RECORDS FOR THE TASK.
*** Begin section ***
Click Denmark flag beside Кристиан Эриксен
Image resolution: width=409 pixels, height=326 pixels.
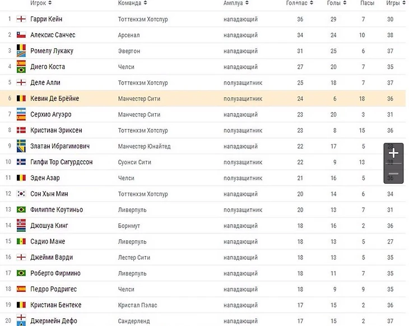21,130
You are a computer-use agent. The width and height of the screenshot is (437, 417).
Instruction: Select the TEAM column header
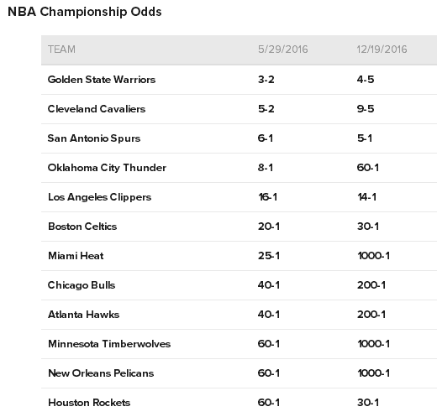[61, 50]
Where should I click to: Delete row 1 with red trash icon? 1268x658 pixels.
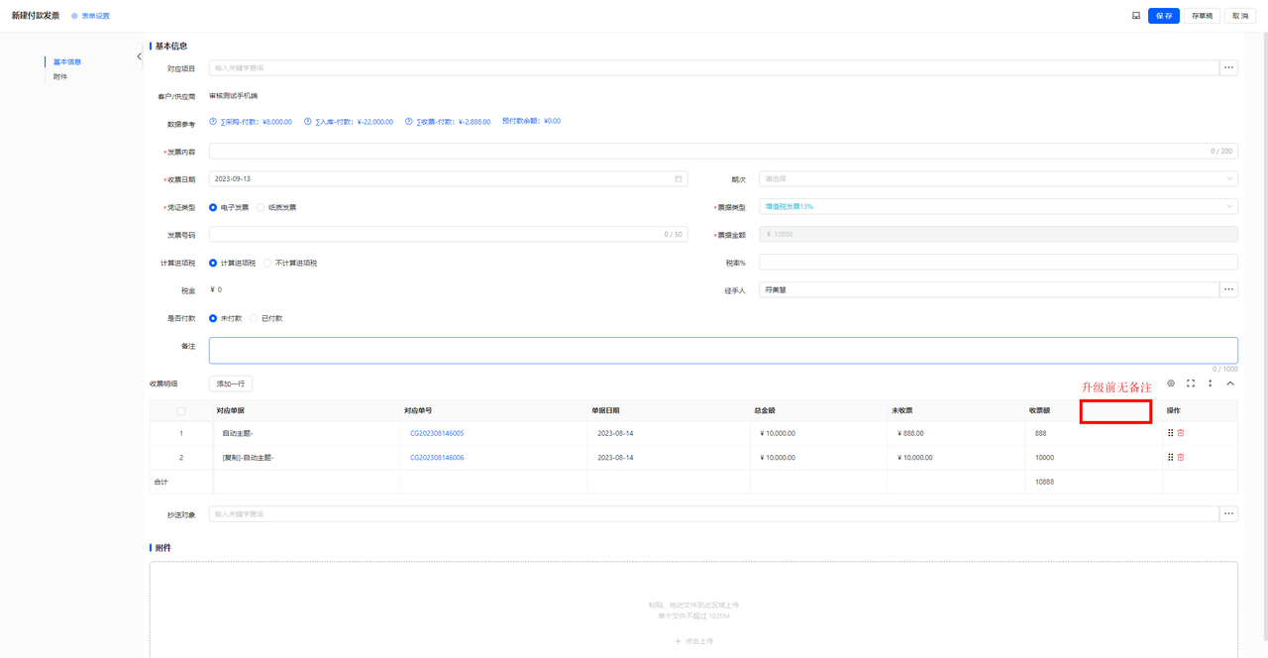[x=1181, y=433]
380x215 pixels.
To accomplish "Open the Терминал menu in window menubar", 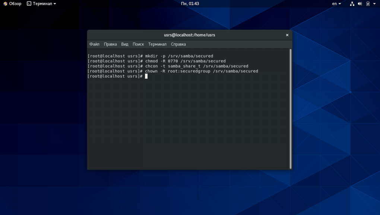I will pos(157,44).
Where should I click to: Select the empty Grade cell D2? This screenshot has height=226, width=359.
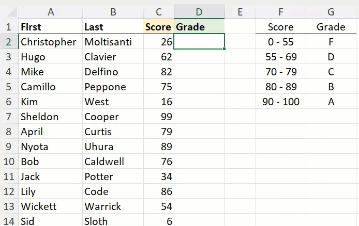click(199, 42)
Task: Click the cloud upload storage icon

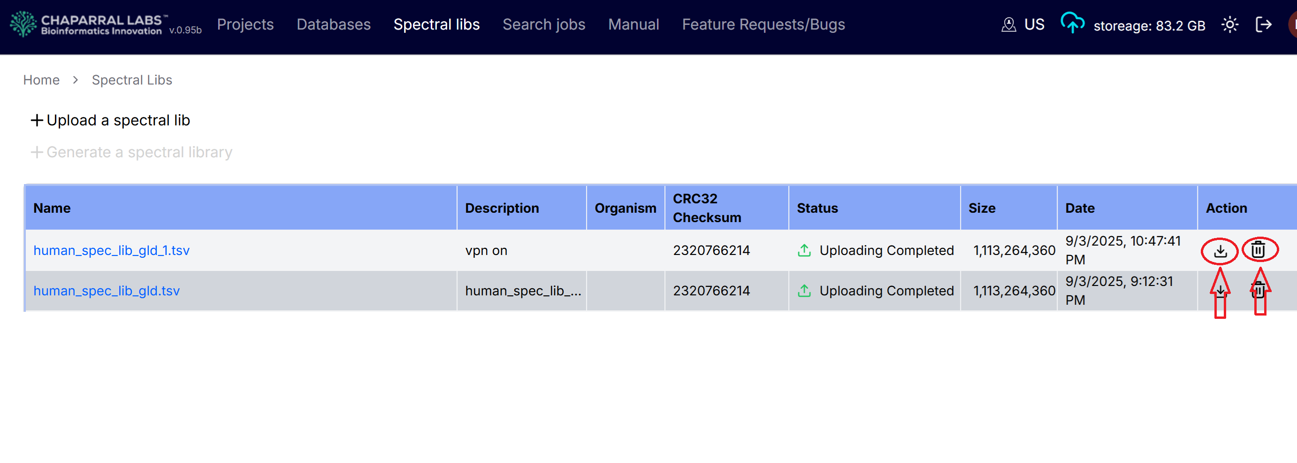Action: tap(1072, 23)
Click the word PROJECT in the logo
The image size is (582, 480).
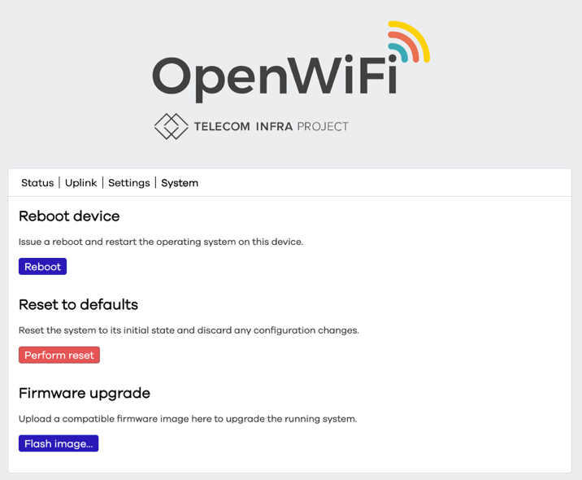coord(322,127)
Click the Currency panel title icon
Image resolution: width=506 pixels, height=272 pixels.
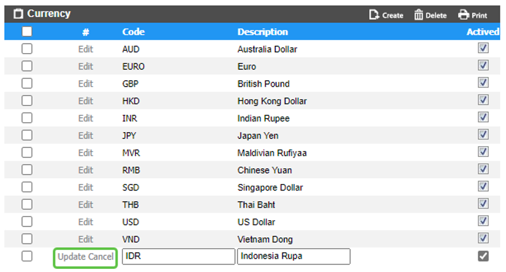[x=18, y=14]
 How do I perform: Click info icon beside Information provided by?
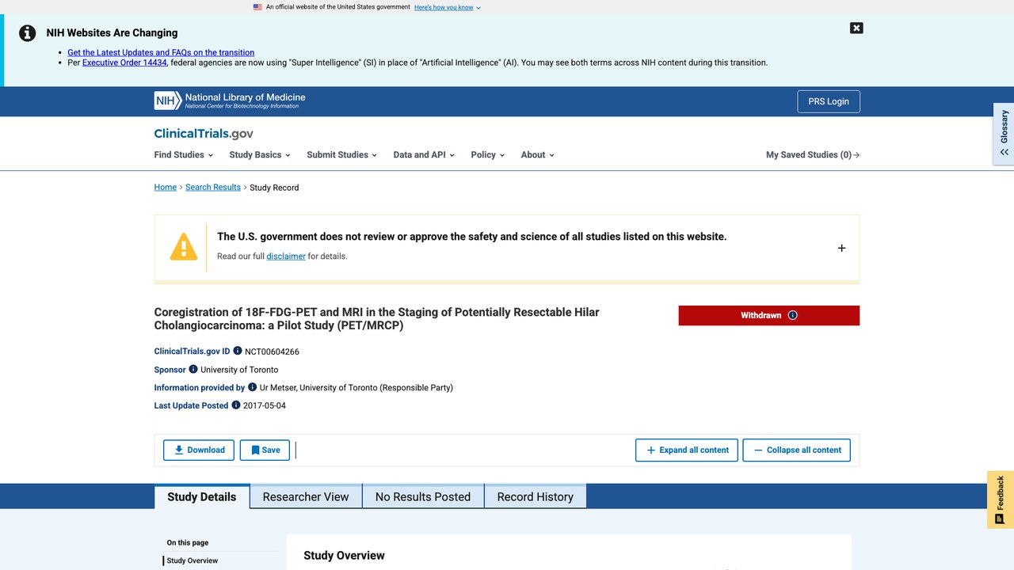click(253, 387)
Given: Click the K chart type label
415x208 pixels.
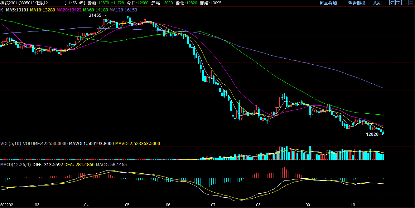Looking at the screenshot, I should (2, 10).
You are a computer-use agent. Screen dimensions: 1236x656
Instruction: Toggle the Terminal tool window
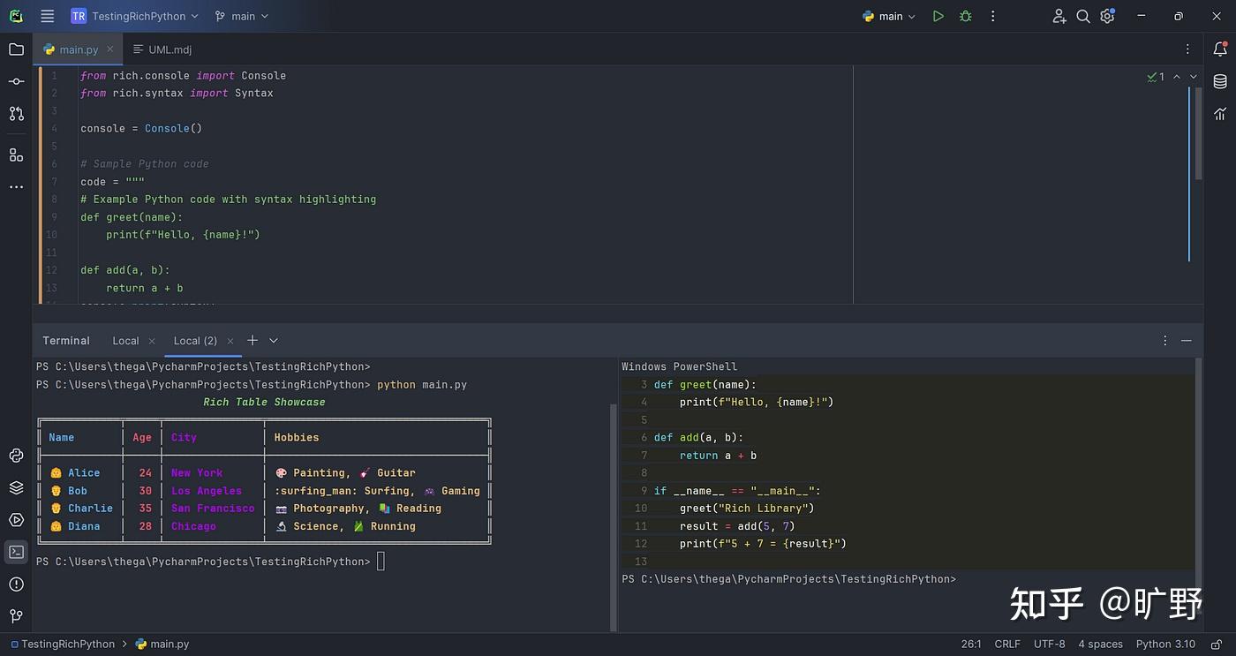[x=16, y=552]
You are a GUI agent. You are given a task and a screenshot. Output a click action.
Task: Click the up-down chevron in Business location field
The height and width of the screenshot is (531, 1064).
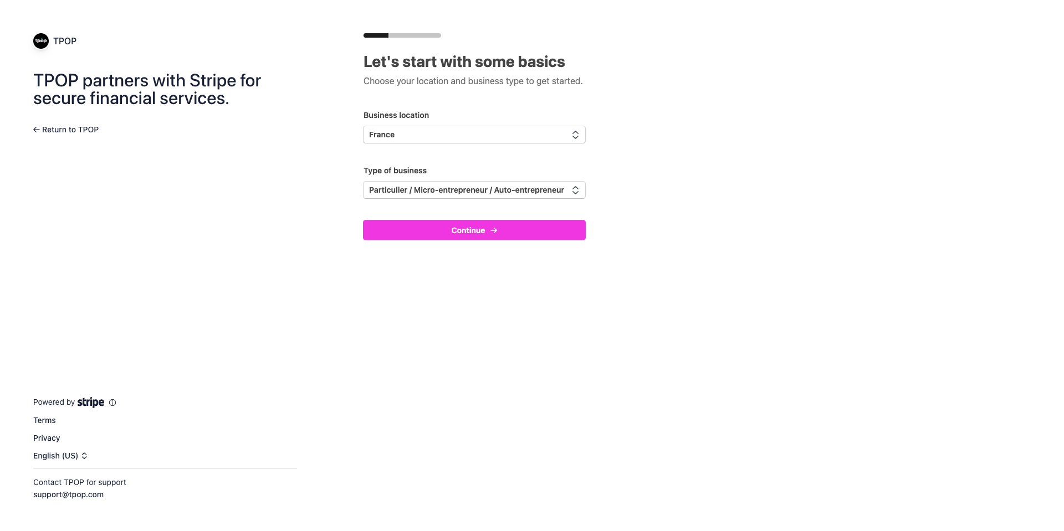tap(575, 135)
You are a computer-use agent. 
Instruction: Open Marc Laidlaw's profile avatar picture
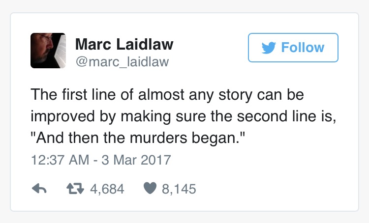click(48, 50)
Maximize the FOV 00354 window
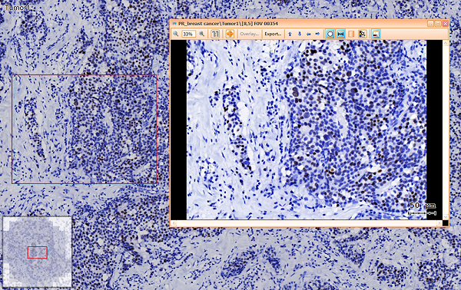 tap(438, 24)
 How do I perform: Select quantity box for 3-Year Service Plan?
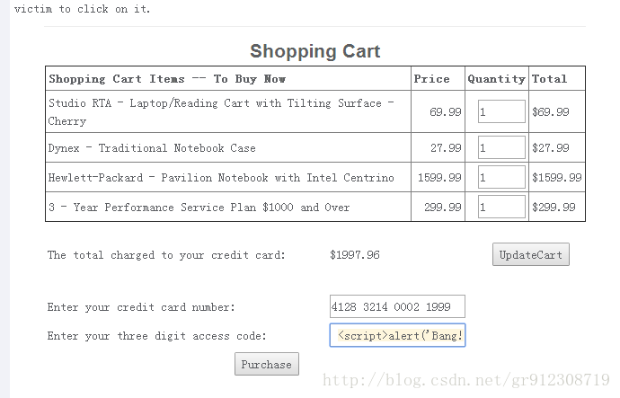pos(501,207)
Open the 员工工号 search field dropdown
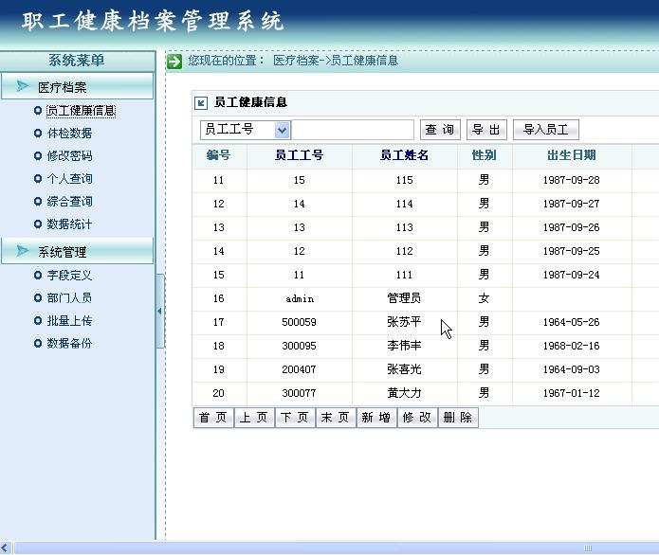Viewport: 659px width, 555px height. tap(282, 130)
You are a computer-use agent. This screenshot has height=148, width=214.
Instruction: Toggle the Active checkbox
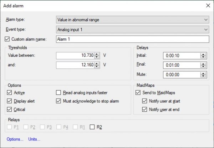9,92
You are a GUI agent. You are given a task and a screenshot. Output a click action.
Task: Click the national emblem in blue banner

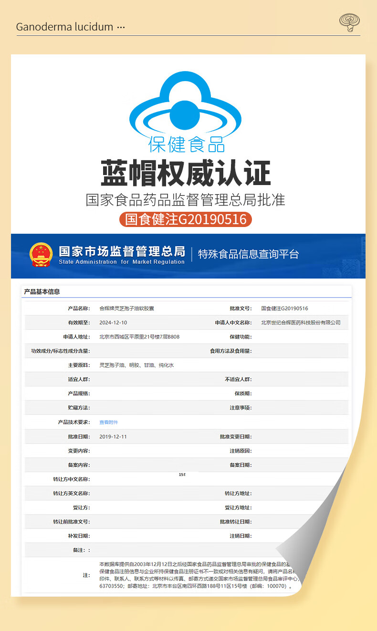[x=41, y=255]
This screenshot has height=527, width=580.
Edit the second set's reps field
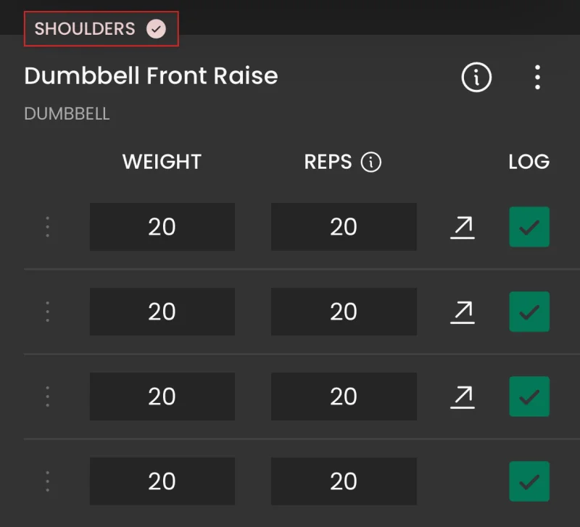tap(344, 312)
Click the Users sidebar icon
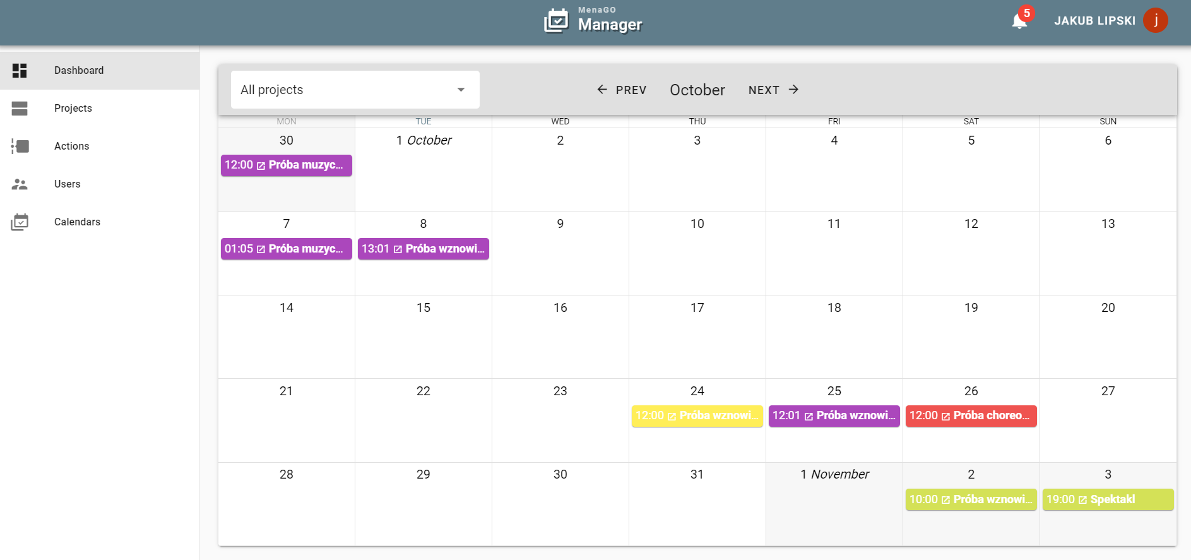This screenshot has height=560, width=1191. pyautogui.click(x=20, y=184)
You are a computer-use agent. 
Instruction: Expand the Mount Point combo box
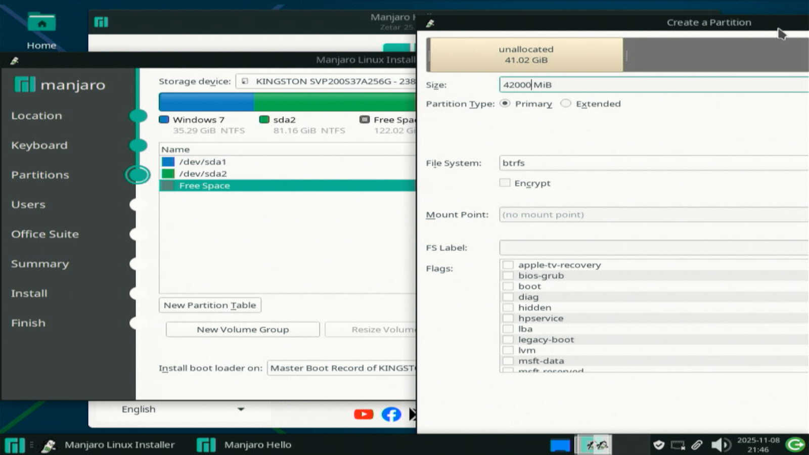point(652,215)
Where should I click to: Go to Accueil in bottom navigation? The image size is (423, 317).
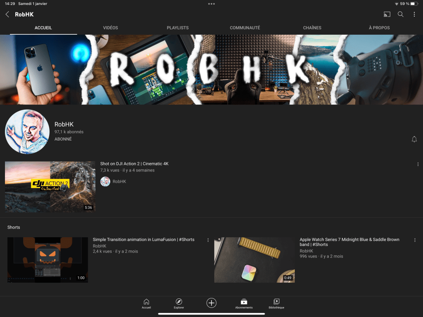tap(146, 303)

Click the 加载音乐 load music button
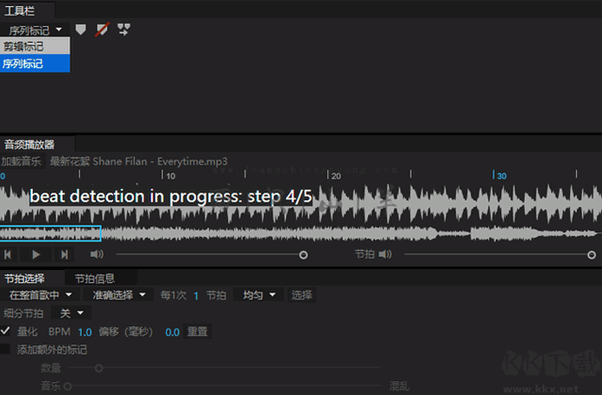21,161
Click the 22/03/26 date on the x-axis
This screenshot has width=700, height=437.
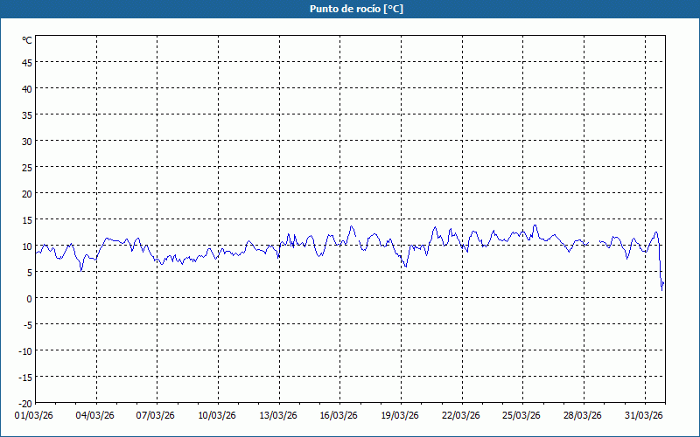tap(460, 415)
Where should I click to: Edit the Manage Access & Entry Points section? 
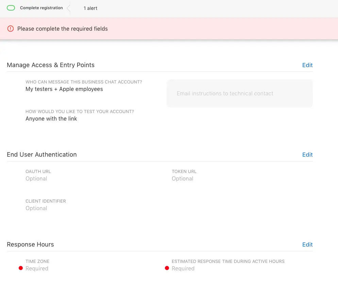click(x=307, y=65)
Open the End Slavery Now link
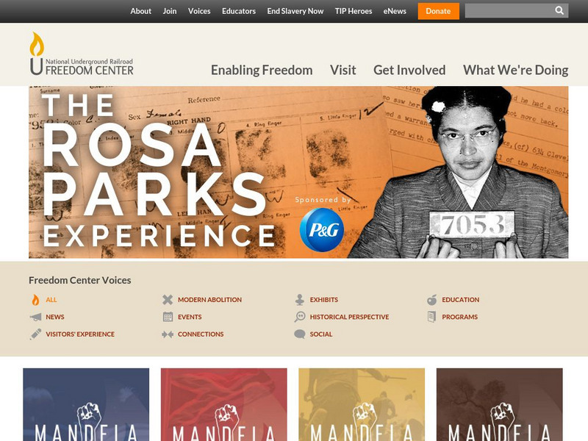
*** End section ***
WORK TO COMPLETE.
The expected output is exactly the lines from the one containing "Task: Click the national" through the last line of the listing, both included, with every picture left out.

ANSWER FOR THE TASK.
Task: Click the national emblem in blue banner

[x=41, y=255]
This screenshot has height=527, width=580.
Edit the second set's reps field
tap(344, 312)
Click the Users sidebar icon
This screenshot has height=560, width=1191. pyautogui.click(x=20, y=184)
You are a computer-use agent. 
Instruction: Expand the Mount Point combo box
point(652,215)
Where should I click to: Go to Accueil in bottom navigation? The image size is (423, 317).
tap(146, 303)

Click the 加载音乐 load music button
21,161
Click the 22/03/26 date on the x-axis
This screenshot has width=700, height=437.
tap(460, 415)
Where should I click to: Edit the Manage Access & Entry Points section? 
click(x=307, y=65)
Open the End Slavery Now link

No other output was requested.